Los padres de Jaime habían establecido una distribución comercial siguiendo los conocimientos en ventas adquiridos en Nueva York y la experiencia de los negocios en Cuba. Funcionaba bien, pero no permitía excesos económicos.
Vecinos, los padres de ambos chicos tenían muchos puntos en común y establecieron una buena amistad.
Los hijos se convirtieron en inseparables, y en la adolescencia su raíz cultural fue para los muchachos un hecho diferencial frente a los demás. A Ricardo le atraían las gangs hispanas del barrio y las frecuentaron un tiempo. Y como Jaime no iba a ser ni menos hombre ni menos hispano, siempre estaba con su amigo para lo bueno y para lo malo.

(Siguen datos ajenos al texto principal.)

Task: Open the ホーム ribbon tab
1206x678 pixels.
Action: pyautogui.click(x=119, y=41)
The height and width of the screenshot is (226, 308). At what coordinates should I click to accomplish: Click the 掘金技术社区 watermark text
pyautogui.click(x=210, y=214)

La capacidad de Ricardo para meterse en líos era asombrosa, y también su habilidad para salir bien de ellos. Precisamente por ello Ricardo disfrutaba con las situaciones truculentas y de peligro, mientras que Jaime no lo pasaba tan bien. Pero estaba fielmente allí donde Ricardo le necesitaba. Así que con frecuencia era Ricardo el que se metía en problemas, Jaime el que acudía en su ayuda y, al final, Ricardo el que sacaba a Jaime del feo asunto en el cual el propio Ricardo se había metido.

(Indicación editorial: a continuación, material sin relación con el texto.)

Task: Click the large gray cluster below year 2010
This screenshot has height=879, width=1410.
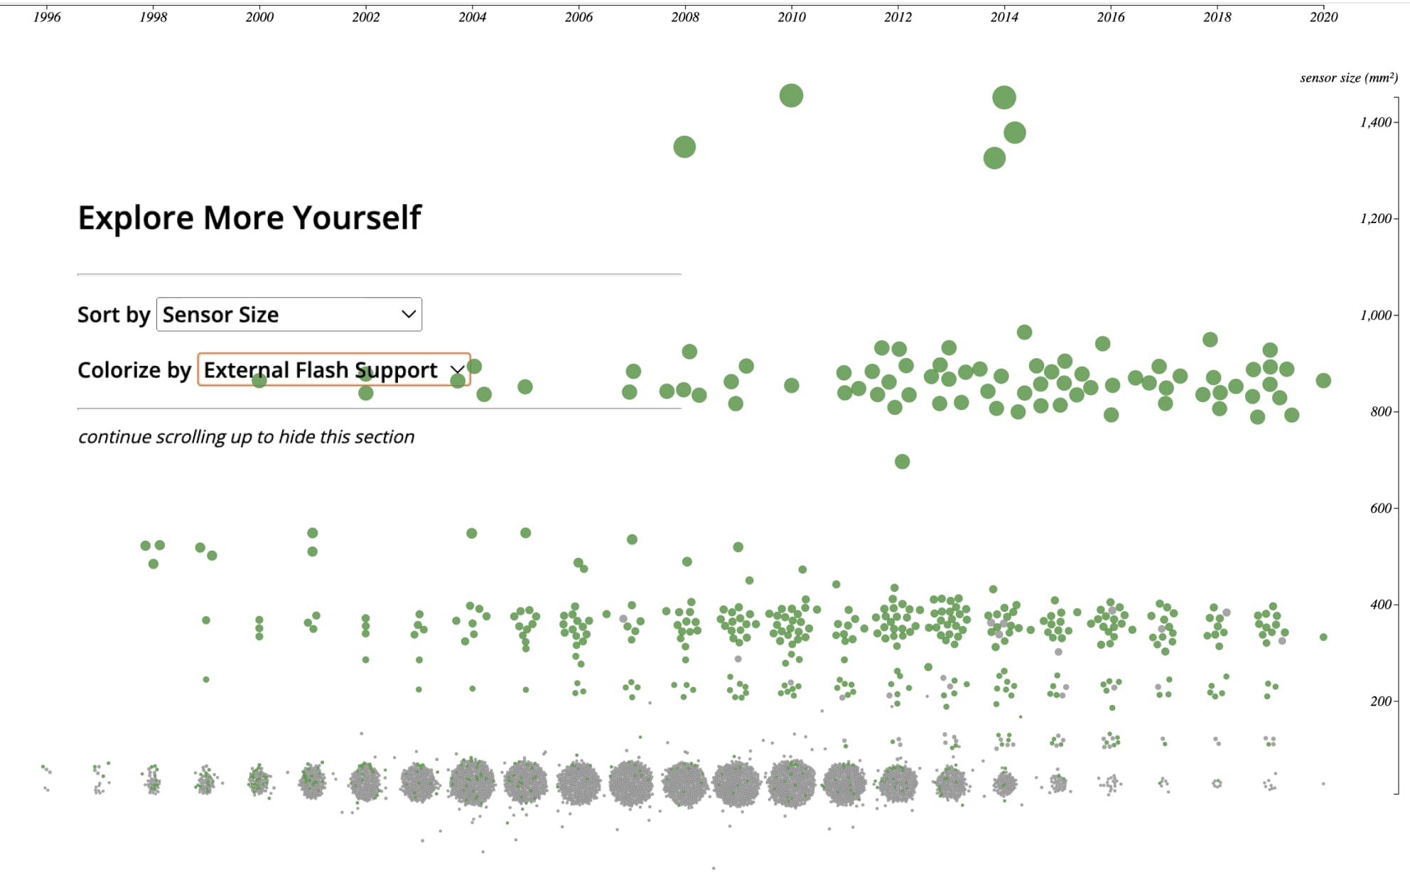Action: pyautogui.click(x=791, y=783)
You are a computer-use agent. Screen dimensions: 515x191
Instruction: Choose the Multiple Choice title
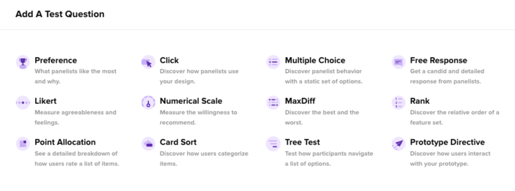[315, 60]
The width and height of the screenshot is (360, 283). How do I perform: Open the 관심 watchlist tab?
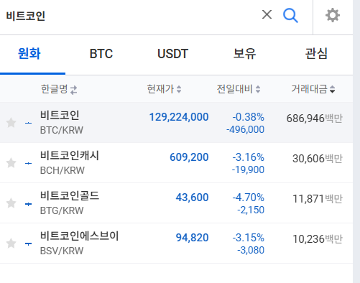(x=316, y=54)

Su tiempo con los de la raza del barrio terminó tan pronto como la policía local identificó al hijo de Frank Ramos metido en un asunto de guerra entre bandas.

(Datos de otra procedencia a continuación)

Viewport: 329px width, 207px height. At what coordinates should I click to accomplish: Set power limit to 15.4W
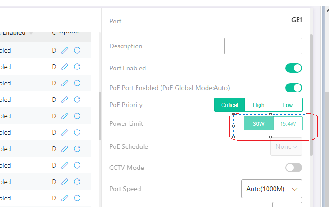(x=288, y=124)
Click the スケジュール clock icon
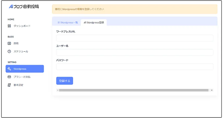Image resolution: width=223 pixels, height=118 pixels. (9, 51)
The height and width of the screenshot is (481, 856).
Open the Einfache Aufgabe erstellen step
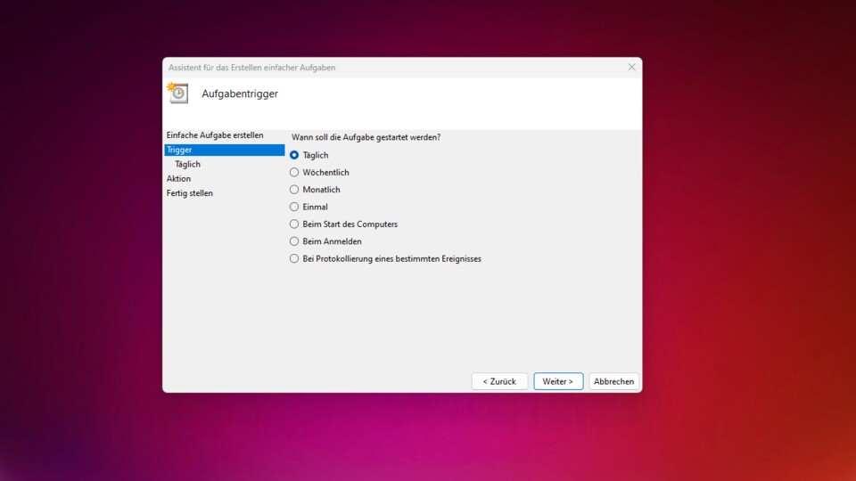coord(215,135)
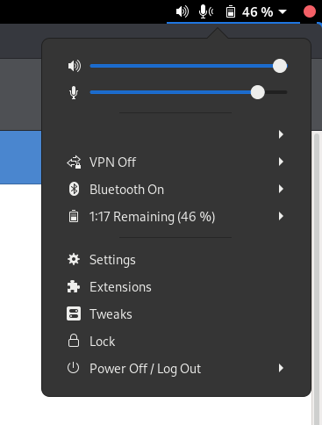Click the microphone icon in the top bar
322x425 pixels.
click(x=206, y=11)
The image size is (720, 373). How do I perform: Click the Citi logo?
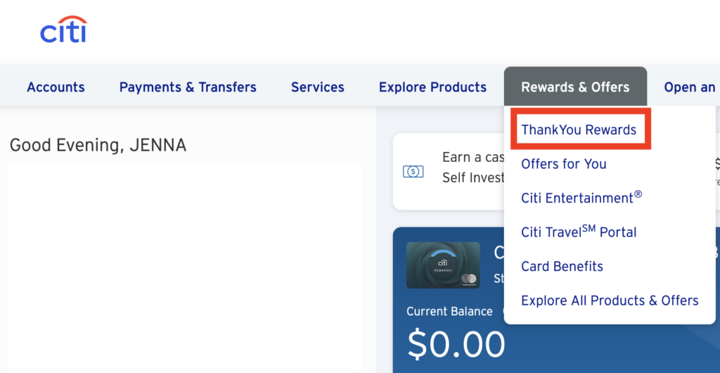[x=63, y=30]
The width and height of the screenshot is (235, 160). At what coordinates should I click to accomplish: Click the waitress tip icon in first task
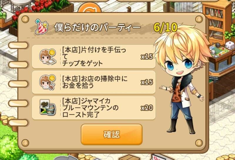[x=48, y=57]
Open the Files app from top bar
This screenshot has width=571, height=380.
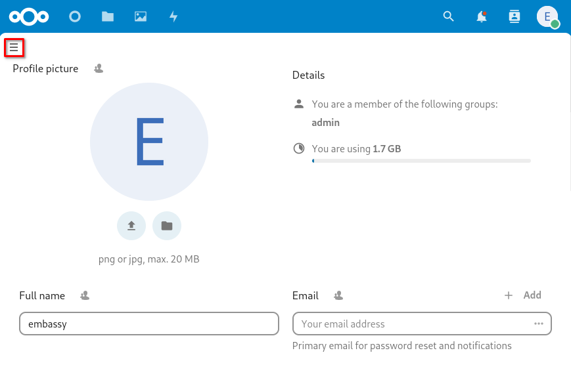click(108, 16)
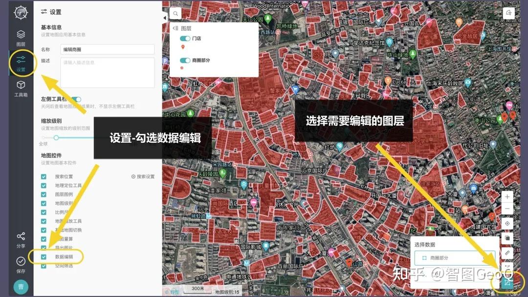528x297 pixels.
Task: Switch to the 设置 sidebar tab
Action: 20,62
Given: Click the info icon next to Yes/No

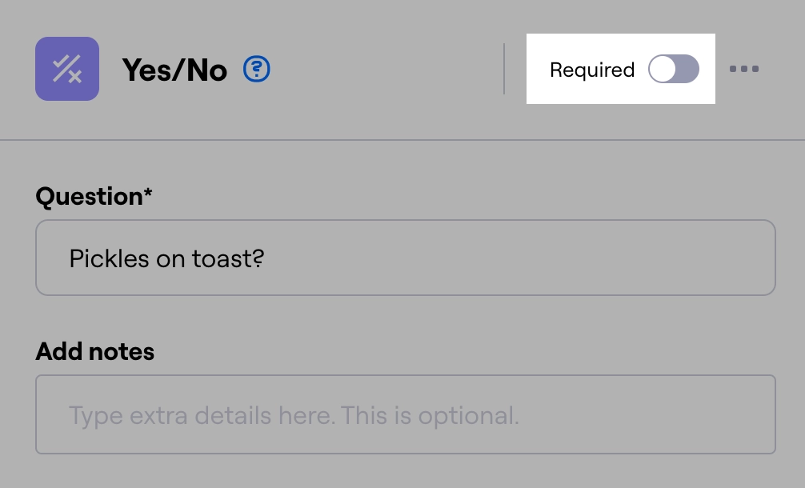Looking at the screenshot, I should [257, 69].
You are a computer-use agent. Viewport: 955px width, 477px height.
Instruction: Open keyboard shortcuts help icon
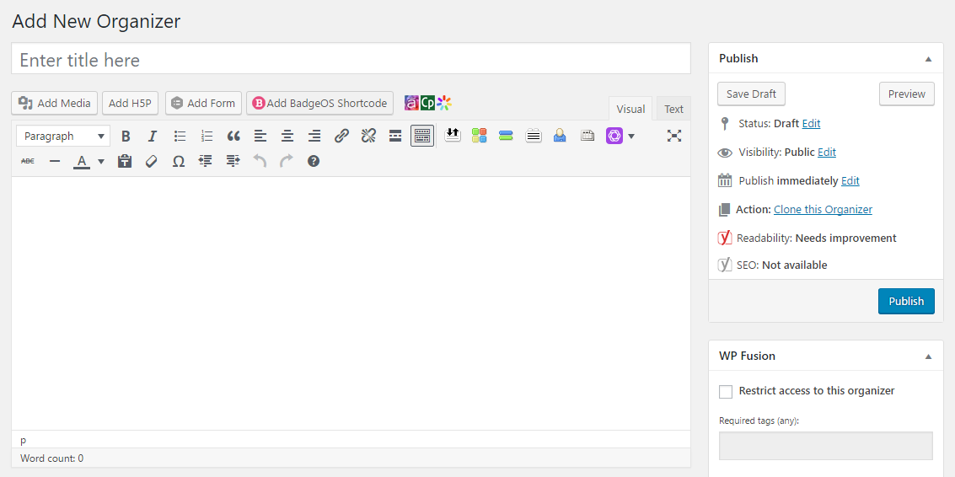click(x=314, y=161)
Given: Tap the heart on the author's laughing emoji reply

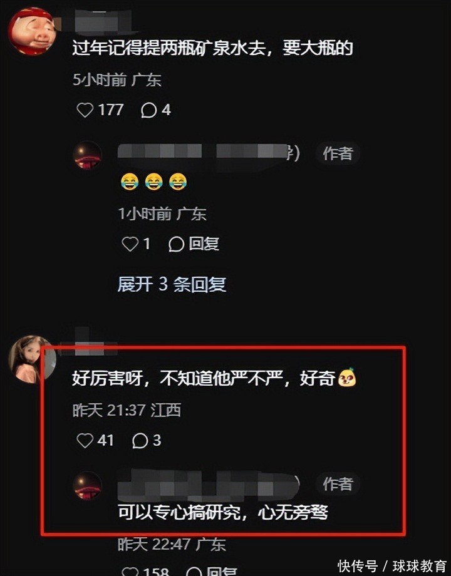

Francisco logró con su hijo lo que las bandas no habían logrado: intimidarlo. Y Jaime y Ricardo decidieron que había sido divertido mientras duró, pero que era el momento de cambiar de actividad. Guardaron la navaja y tomaron la guitarra para alivio inicial de sus padres. La guitarra duró mucho tiempo, pero el alivio de los padres duró poco. Música folk, Bob Dylan y Leonard Cohen, combinada con country. Y, desde luego, para una mejor mezcla no faltaban las rancheras y algún bolero o un poquito de salsa. Tocaban y componían bastante bien. A los veinte años decidieron hacerse profesionales para desesperación de sus familias, que consiguieron pactar con ellos que actuaran en verano a condición de volver a la universidad en otoño. Trabajaron en un buen número de tugurios de música Uve en la costa, desde San Diego a San Francisco.
Jaime disfrutaba de la libertad de correr de lugar en lugar con su guitarra, con poco más que lo puesto. Sí, era libre, pero a veces no tenían ni un dólar para cervezas ni lugar donde dormir, y concluyó que no se era muy libre con los bolsillos vacíos.
Ricardo y Jaime eran hippies en la época de decadencia de los chicos de las flores. Claro que eran unos hippies un poco particulares, en especial Ricardo. Estaba bien lo de la paz y el amor, sobre todo con las chicas; pero si se trataba de defender su territorio o lo que él creía sus derechos personales, no dudaba en recurrir la violencia.